> _DONNÉES ENREGISTRÉES_:
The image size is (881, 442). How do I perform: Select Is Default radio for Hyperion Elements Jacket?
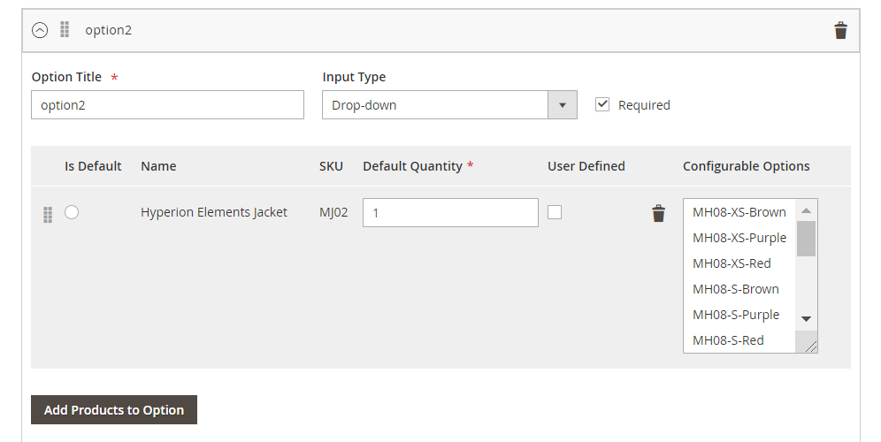point(72,212)
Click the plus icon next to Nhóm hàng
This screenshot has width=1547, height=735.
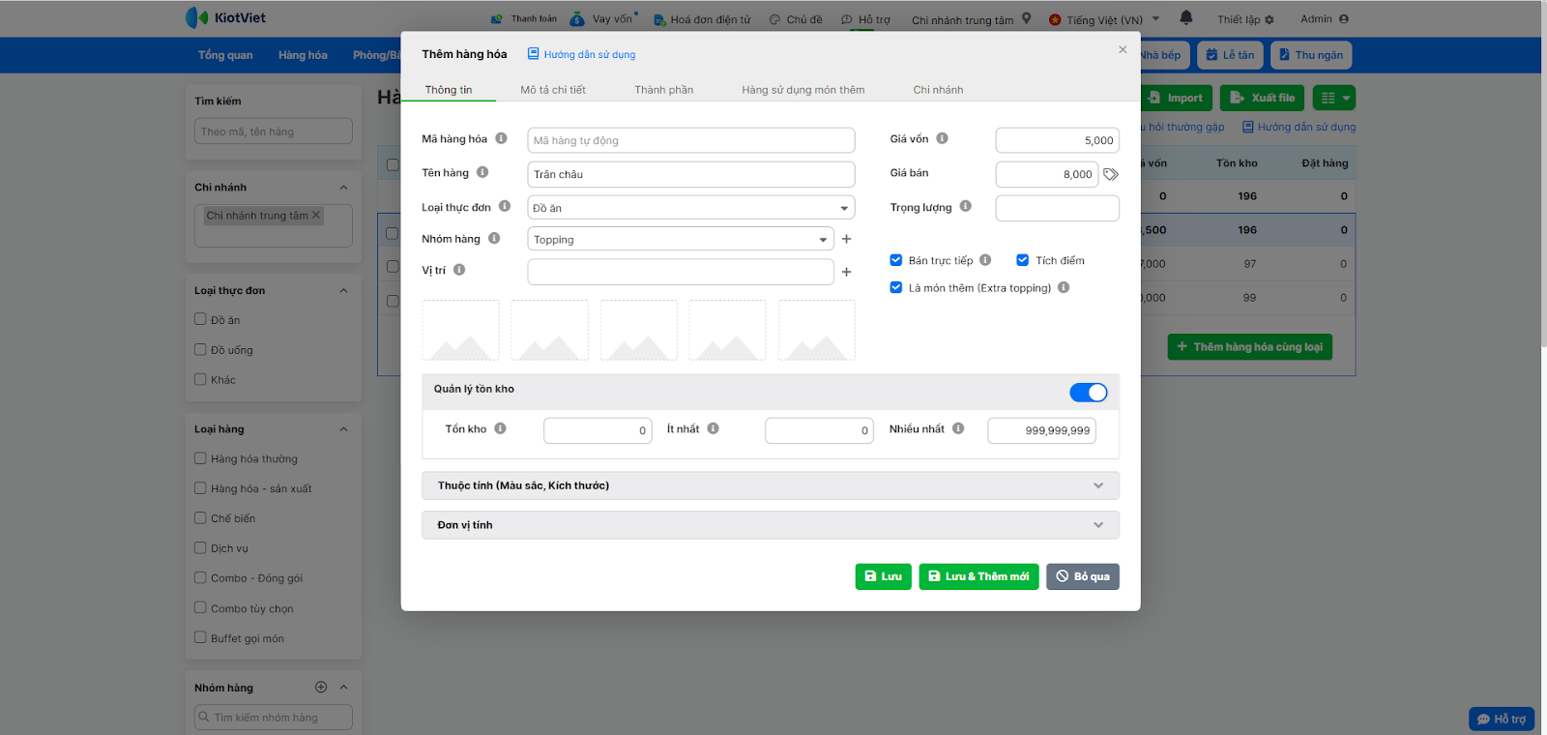847,239
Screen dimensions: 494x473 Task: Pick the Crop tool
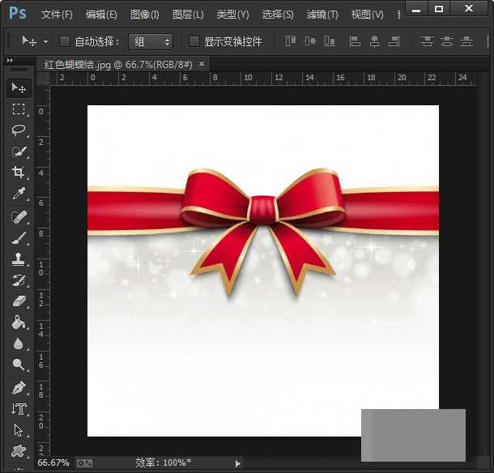18,173
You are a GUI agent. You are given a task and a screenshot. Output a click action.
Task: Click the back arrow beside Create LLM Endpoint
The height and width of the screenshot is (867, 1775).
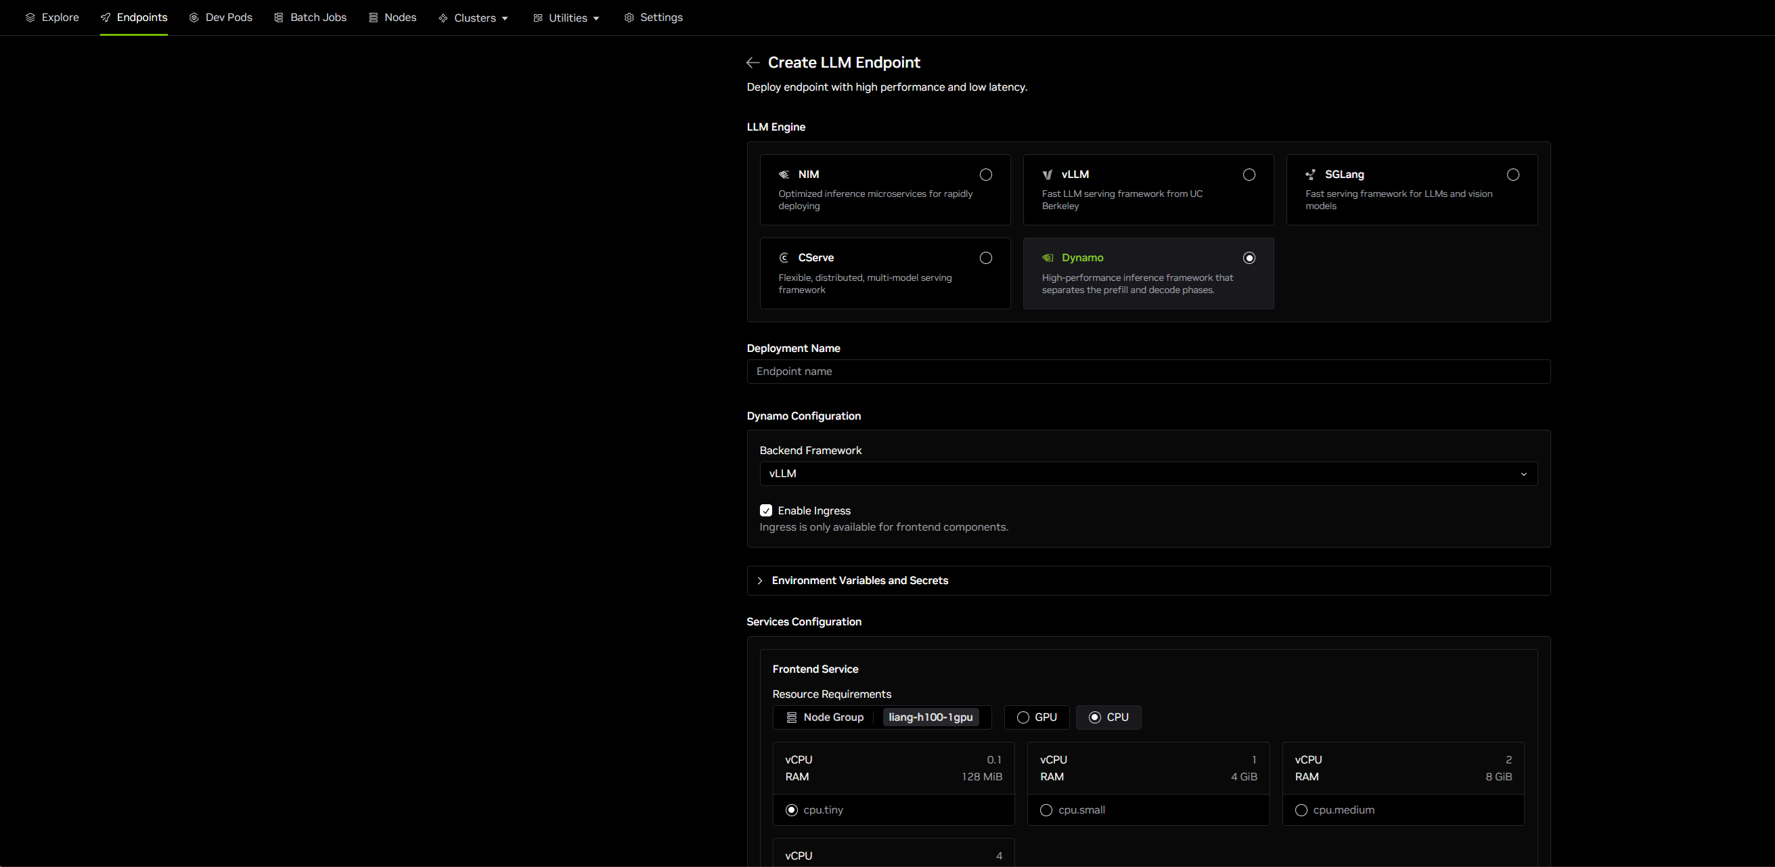pyautogui.click(x=752, y=63)
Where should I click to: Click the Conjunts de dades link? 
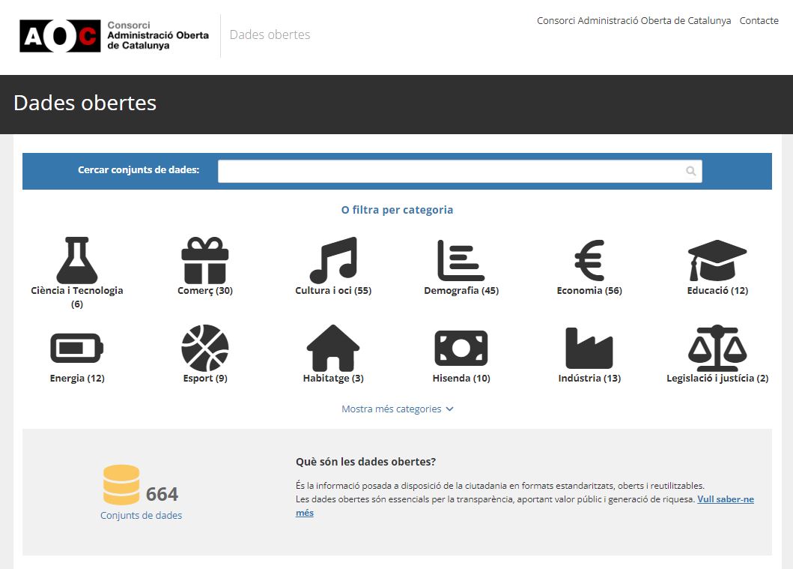pos(141,516)
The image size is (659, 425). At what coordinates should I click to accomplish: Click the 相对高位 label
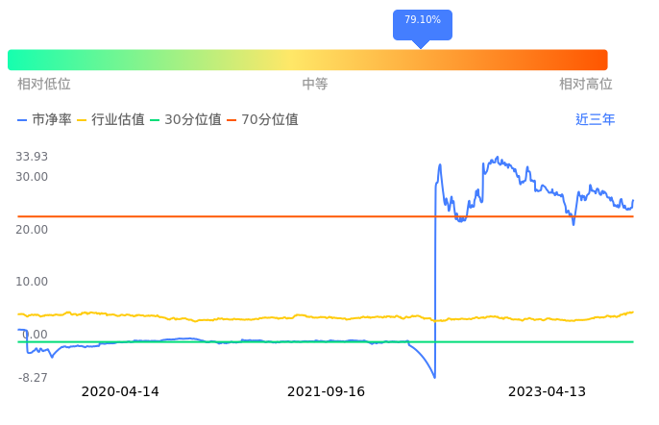(x=586, y=85)
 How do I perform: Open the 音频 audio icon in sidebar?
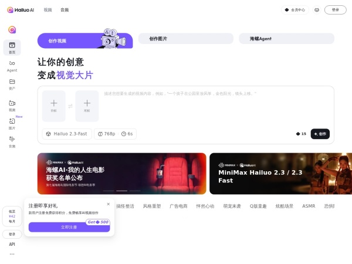coord(12,141)
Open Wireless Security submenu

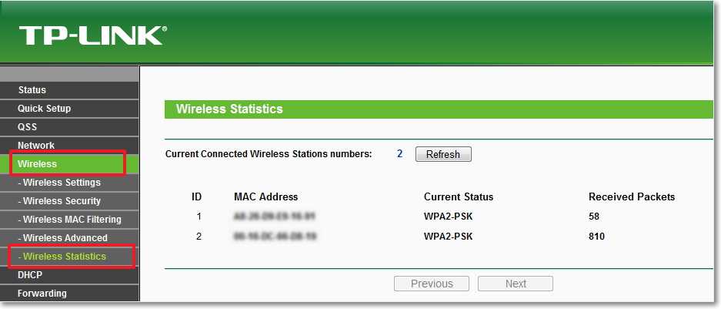[x=62, y=201]
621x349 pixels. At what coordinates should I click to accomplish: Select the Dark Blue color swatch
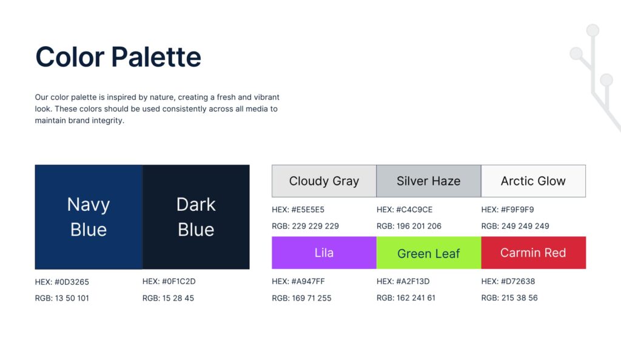(x=196, y=217)
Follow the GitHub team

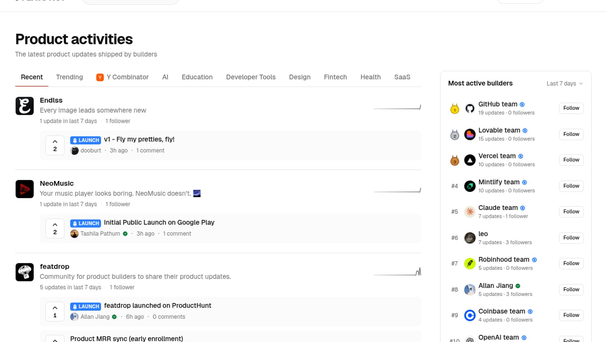coord(571,108)
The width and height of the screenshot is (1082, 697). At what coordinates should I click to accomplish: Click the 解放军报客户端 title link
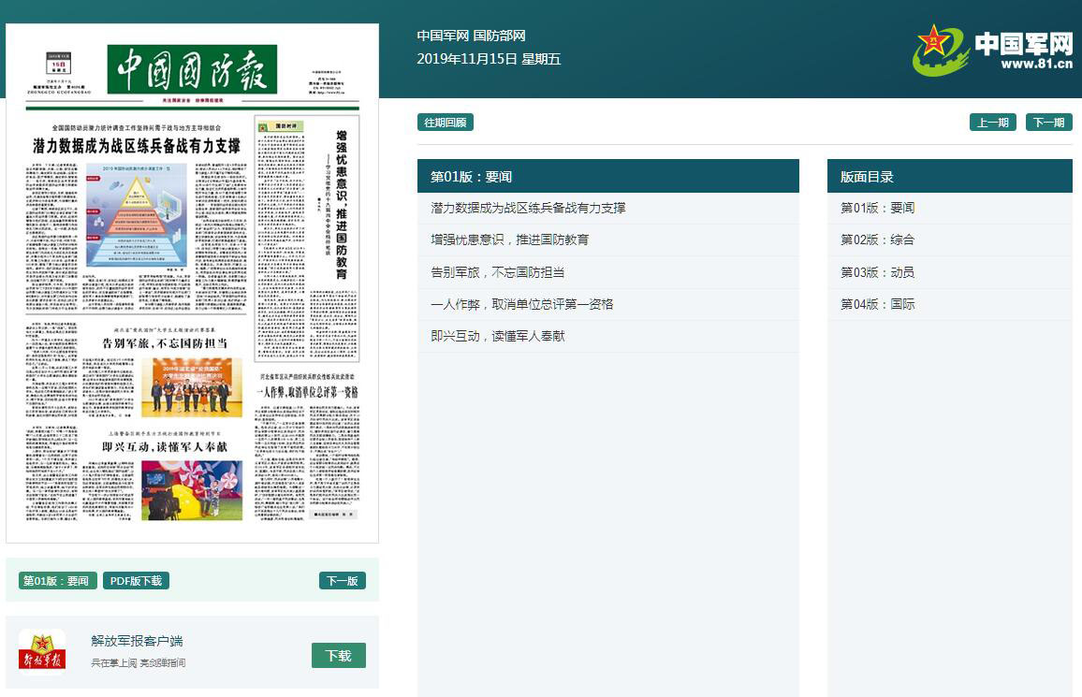137,641
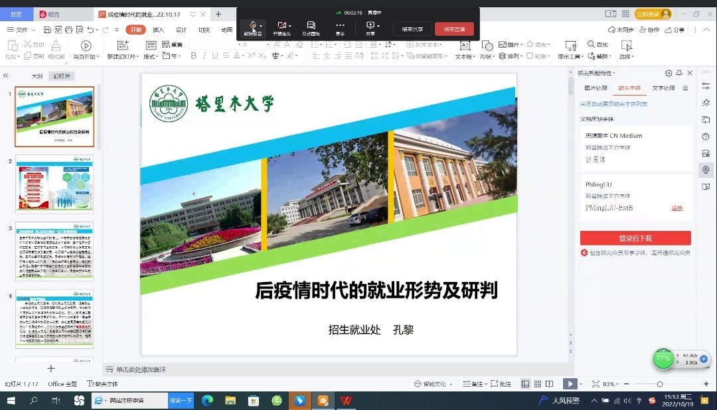This screenshot has height=410, width=717.
Task: Select the 图片处理 panel tab
Action: [x=596, y=88]
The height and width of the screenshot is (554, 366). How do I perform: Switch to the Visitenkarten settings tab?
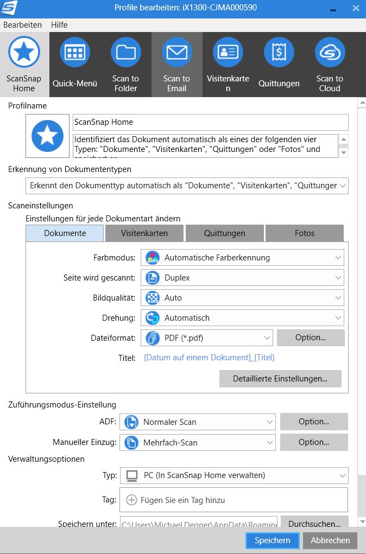point(144,233)
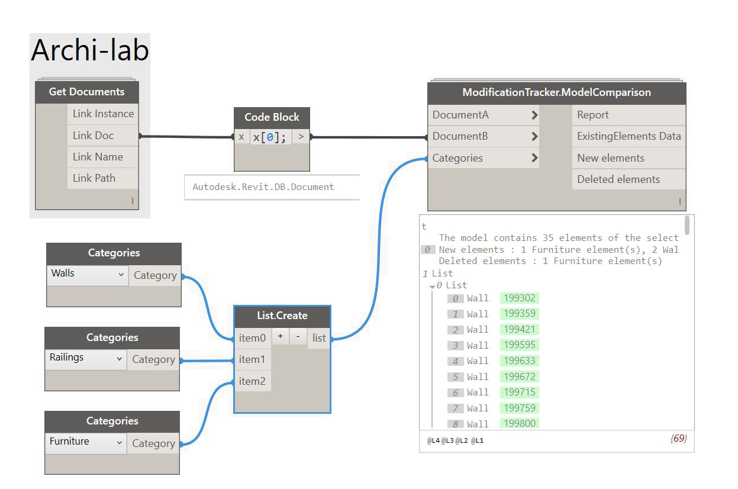Select the New elements output port

[x=628, y=158]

> _TRAVAIL DEMANDÉ_: Réécrivez les lignes, de celle qui contient « The image size is (659, 425). » jusqu'à la fin des données incluse, en remplaçant « Dark Blue » par « Light Blue » et en gardant tout le reste tel quel. N'incluez pas les images dans votre réponse.

> _RÉPONSE COMPLÈTE_:
The image size is (659, 425). At what coordinates should I click to accomplish: Click the 相对高位 label
(x=586, y=85)
 How do I perform: Open the 音频 audio icon in sidebar?
coord(12,141)
Open Wireless Security submenu

[x=62, y=201]
621x349 pixels. At what coordinates should I click to accomplish: Select the Light Blue color swatch
(x=196, y=217)
Follow the GitHub team

coord(571,108)
The width and height of the screenshot is (1082, 697). At what coordinates should I click to accomplish: Click the 解放军报客户端 title link
137,641
This screenshot has height=410, width=717.
Task: Select the 图片处理 panel tab
Action: [x=596, y=88]
The height and width of the screenshot is (554, 366). How do I perform: Switch to the Visitenkarten settings tab?
point(144,233)
Select the New elements output port

[x=628, y=158]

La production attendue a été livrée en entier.